The findings of this study reveal complex interplays between interprofessional collaboration, hierarchical structures, and nurse-led initiatives in implementing EBPs within acute care settings. Key themes such as knowledge sharing, barriers due to professional silos, and the role of CPD emerged, all of which reinforce the necessity of a collaborative and empowering healthcare environment for EBP. These findings align with previous research while also highlighting unique challenges and opportunities within the study sites.
The findings indicate that interprofessional collaboration significantly facilitates EBP adoption, a view supported by Reeves et al.., (8), who argue that interprofessional teamwork enhances knowledge exchange, ultimately leading to improved patient outcomes. Regular interdisciplinary meetings allowed nurses and physicians to share insights and align protocols, illustrating how formalised structures can improve communication, a point echoed by Grimshaw et al., (11). However, the lack of formal collaboration structures slowed EBP adoption, suggesting that the absence of structured interactions may undermine the speed and efficacy of implementing evidence-based changes. Sullivan et al., (10) similarly argue that professional silos and the absence of regular interdisciplinary meetings can hinder EBP adoption, creating inefficiencies in decision-making. This comparative insight supports the notion that effective collaboration is contingent on formal structures that facilitate dialogue across professions, yet the findings also suggest that even informal collaboration, as observed at Site 2, can initiate positive change, albeit more slowly.
Both study sites reported significant barriers due to professional silos, with nurses often excluded from decision-making processes. This aligns with the work of Dunn et al., (26) and Ominyi et al., (2), who found that hierarchical structures in healthcare often subordinate nursing perspectives to medical authority, limiting nurses' capacity to advocate for EBPs effectively. The hierarchical barriers evident in this study exemplify how power dynamics in healthcare can stifle nurses' evidence-based suggestions, even when such recommendations have the potential to improve patient outcomes. Brown et al., (15) also identified these silos as sources of frustration, as healthcare workers experienced delays in practice change implementation due to a lack of engagement and feedback from other professional groups. These barriers suggest that healthcare organisations must address hierarchical dynamics to facilitate a more inclusive decision-making process, enabling nurses to participate fully and contribute their insights into patient care practices.
Despite the hierarchical constraints, nurses at both sites demonstrated a proactive approach to EBP, using their clinical expertise to introduce evidence-based changes in infection control and wound care. This finding aligns with Harvey et al., (1), who highlight the critical role of nurses as change agents in direct patient care. Moreover, Gerrish et al., (6) found that empowering nurses to act independently often led to improved patient safety and care outcomes. Nurses in this study leveraged informal knowledge-sharing networks to drive improvements in practice, particularly when formal approval from physicians was not immediate. This self-driven initiative underscores the potential of nurse-led interventions in advancing EBP, even within restrictive organisational structures.
The findings emphasise the importance of CPD in empowering nurses to implement EBPs confidently.

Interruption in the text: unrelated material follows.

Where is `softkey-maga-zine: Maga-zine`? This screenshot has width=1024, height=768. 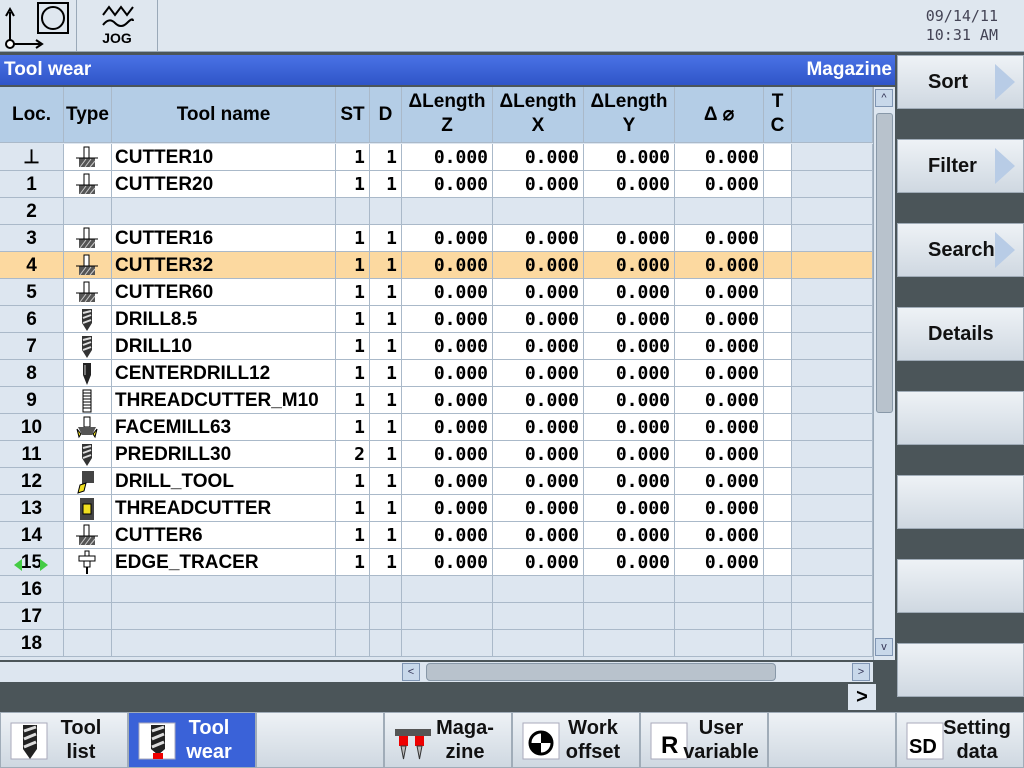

Study findings reveal that structured CPD opportunities can boost nurses’ confidence in suggesting evidence-based changes, a result consistent with McCormack et al. (16), who argue that CPD enhances practitioners' capacity to challenge outdated practices. However, Site 2’s reliance on self-driven educational pursuits illustrates the limitations of under-resourced environments, where formal CPD support is sparse. The disparity between the two sites reinforces Melnyk and Fineout-Overholt’s (4) argument that healthcare organisations must invest in continuous, structured professional development to support sustained EBP integration. Without organisational support for CPD, nurses may struggle to access the resources and training necessary to lead evidence-based improvements effectively.
The study highlights the importance of interprofessional collaboration and nurse-led initiatives in effective EBP implementation. Formal interdisciplinary meetings enhance communication, decision-making, and reduce silos, thereby improving patient care. Additionally, investing in structured CPD for nurses builds confidence and strengthens their advocacy for evidence-based changes. Healthcare organisations should prioritise these areas to support sustained EBP integration and optimise healthcare delivery. For future research, examining ways to minimise hierarchical barriers and exploring the long-term impact of collaboration structures on EBP are essential. Research on structured CPD programmes, particularly in resource-limited settings, and identifying best practices in nurse-led EBP initiatives could further support patient care improvements.
Strengths and limitation
This study’s strengths lie in its use of a collective qualitative case study design, providing an in-depth exploration of knowledge implementation across diverse acute care settings. Through triangulation of data from interviews, observations, and document analysis, the study ensures a comprehensive understanding of facilitators and barriers in EBP adoption. However, the study has limitations; the perspectives primarily represent staff nurses, nurse managers, and physicians, potentially overlooking insights from other key stakeholders, such as patients and policymakers, which could further enrich the understanding of interdisciplinary challenges in knowledge implementation.